Une statue géante de Karl Marx domine le centre de la cité de Chemnitz, dans l'ex-RDA. Mais 30 ans après…

Une statue géante de Karl Marx domine le centre de la cité de Chemnitz, dans l’ex-RDA. Mais 30 ans après 1989, c’est l’extrême droite qui s’y nourrit des espoirs déçus de la chute du Mur.

« Ils font comme si l’Allemagne leur appartenait. Ils n’ont même pas à payer de loyer. Ils gagnent 200 euros par enfant… et ils ont souvent sept enfants ! », s’emporte Heide Haenig, 70 ans, en montrant un groupe d’immigrés assis dans un parc.

« Très peu d’entre eux sont de vrais réfugiés. Le reste profite de notre Etat », renchérit auprès de l’AFP Olaf Qunger, un boucher de 62 ans dénonçant une « invasion » d’étrangers.

Chemnitz, où le parti Alternative pour l’Allemagne (AfD) fait campagne ces jours-ci, concentre à elle seule tous les maux de ces régions d’ex-Allemagne de l’Est gagnées par la xénophobie, la frustration à l’égard des « élites » et le sentiment de déclassement.
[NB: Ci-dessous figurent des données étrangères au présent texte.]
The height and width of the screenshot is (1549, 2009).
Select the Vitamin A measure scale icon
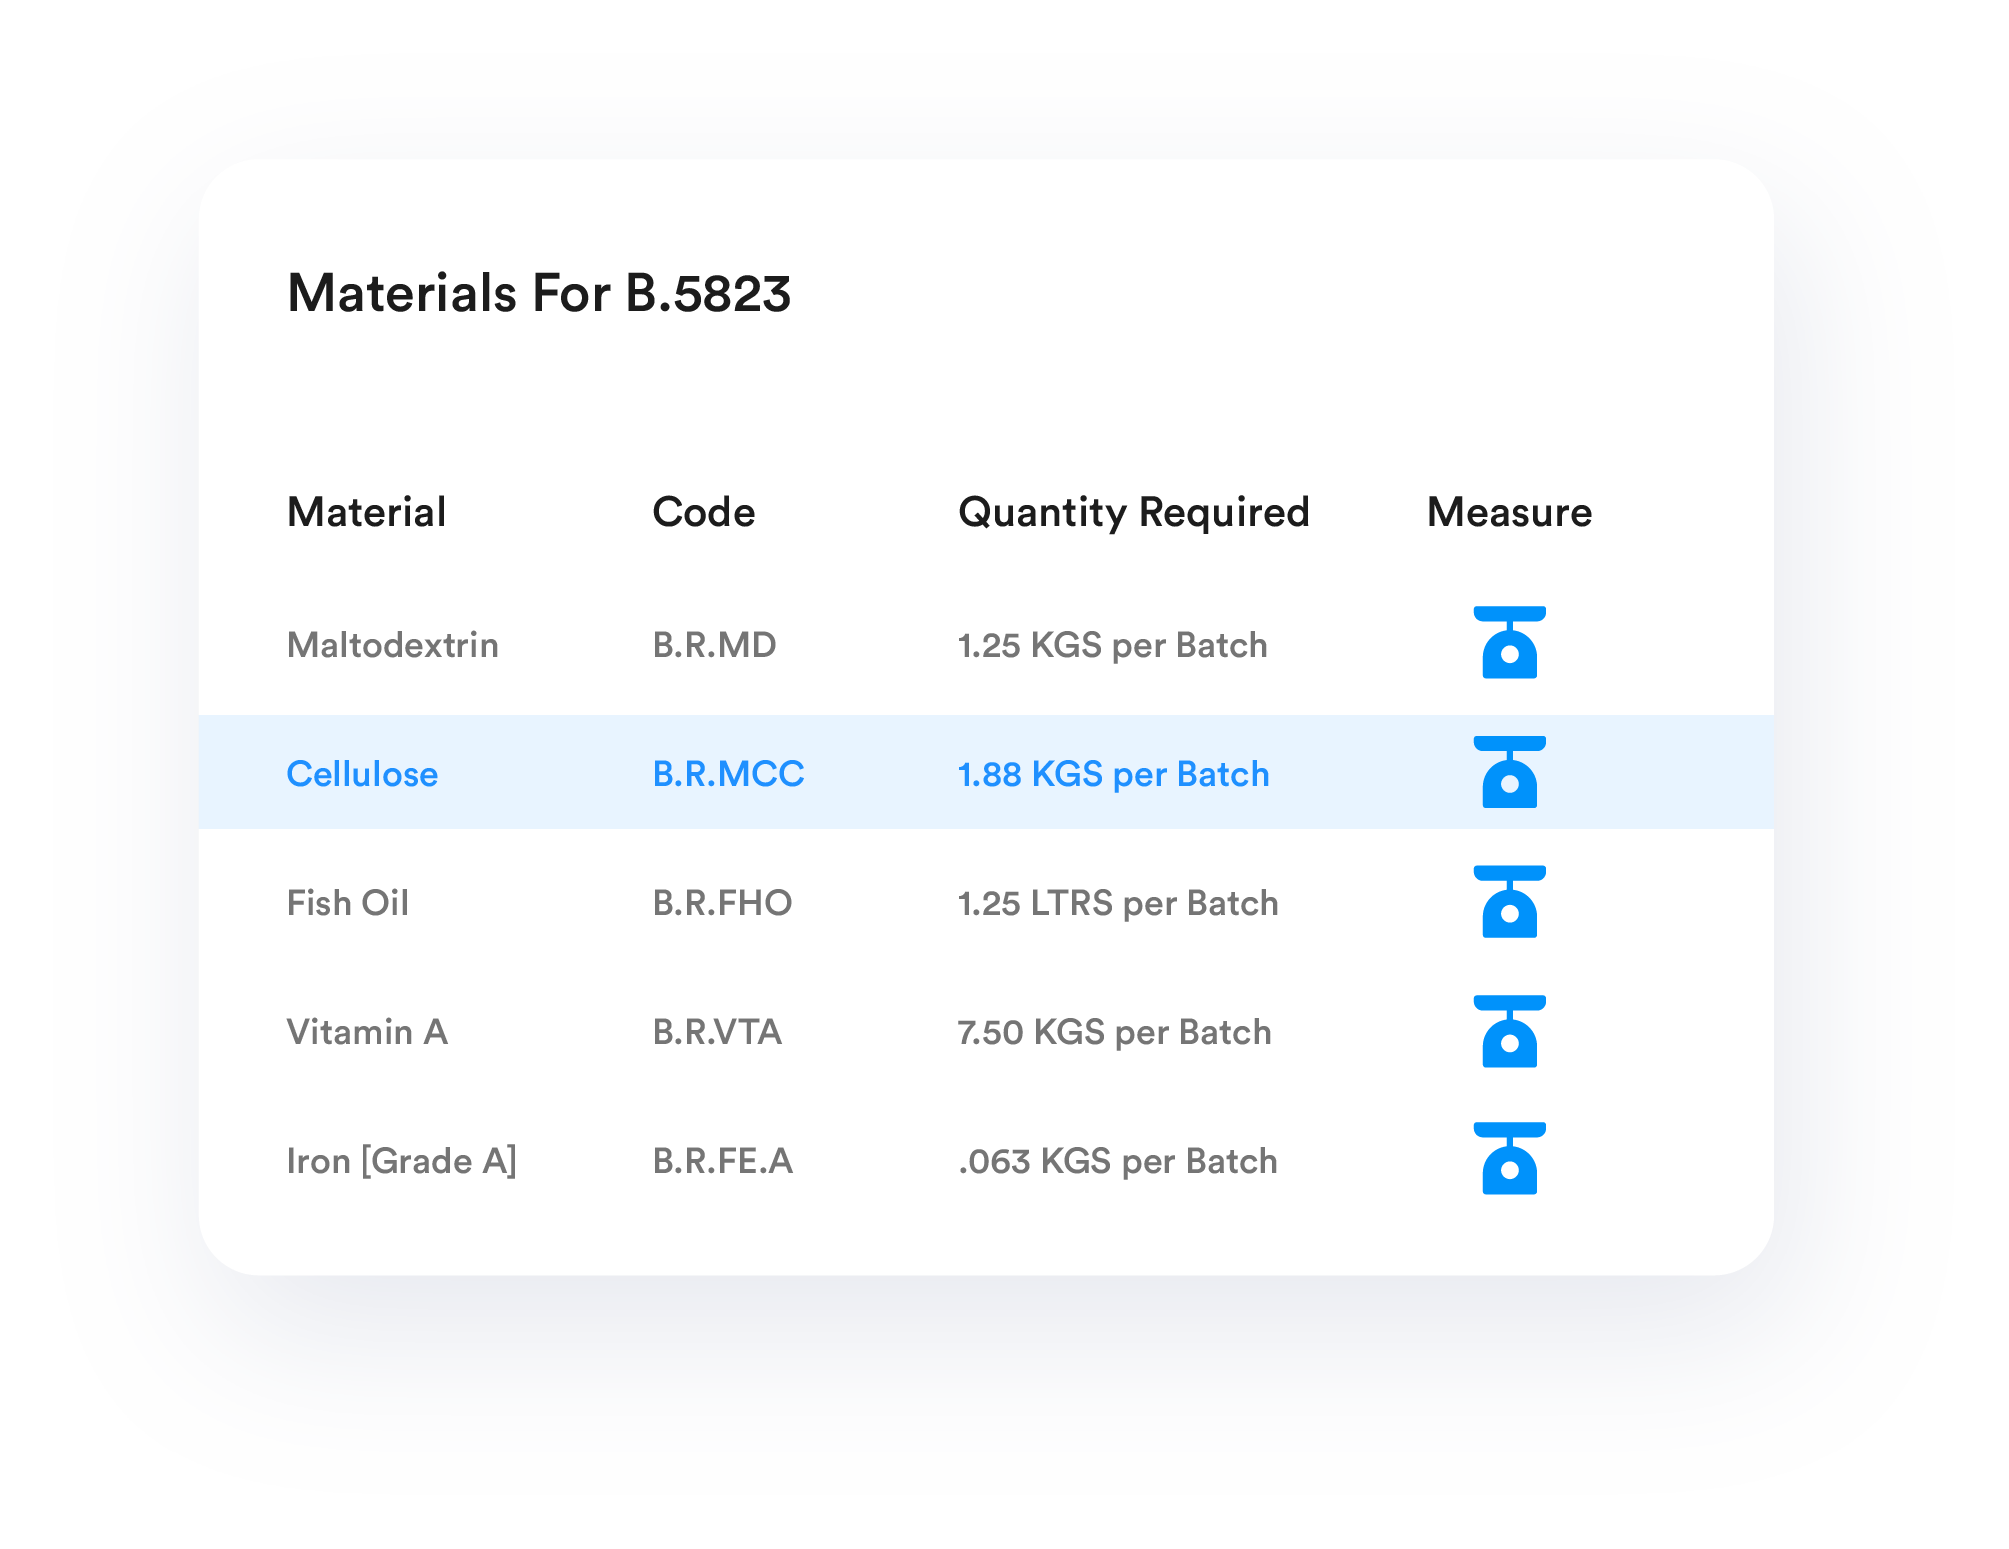pos(1509,1031)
Le mouvement anti-migrants devrait y connaître, comme dans le reste de la Saxe, une très forte progression dans les urnes dimanche lors d’élections régionales qui serviront de baromètre.

Une poussée au moins identique de l’extrême droite est attendue dans le Land voisin du Brandebourg, qui fragiliserait un peu plus le gouvernement fédéral d’Angela Merkel et compliquerait la formation de gouvernements au plan régional.

– « Tache brune » –

Il y a un an à Chemnitz, le meurtre d’un Allemand, dont un des auteurs présumés, un réfugié syrien, a depuis été condamné et un autre, un Irakien, est en fuite, avait entraîné des affrontements de rues impliquant néo-nazis et hooligans.

La ville « a beaucoup à offrir, elle est très différente de l’image créée il y a un an », plaide la maire sociale-démocrate de cette ville moyenne de 240.000 habitants, Barbara Ludwig. Mais ces manifestations violentes, qui ont donné lieu à de véritables chasses à l’étranger, ont été bien « réelles. Et ça me blesse en tant que citoyenne de Chemnitz », regrette-t-elle.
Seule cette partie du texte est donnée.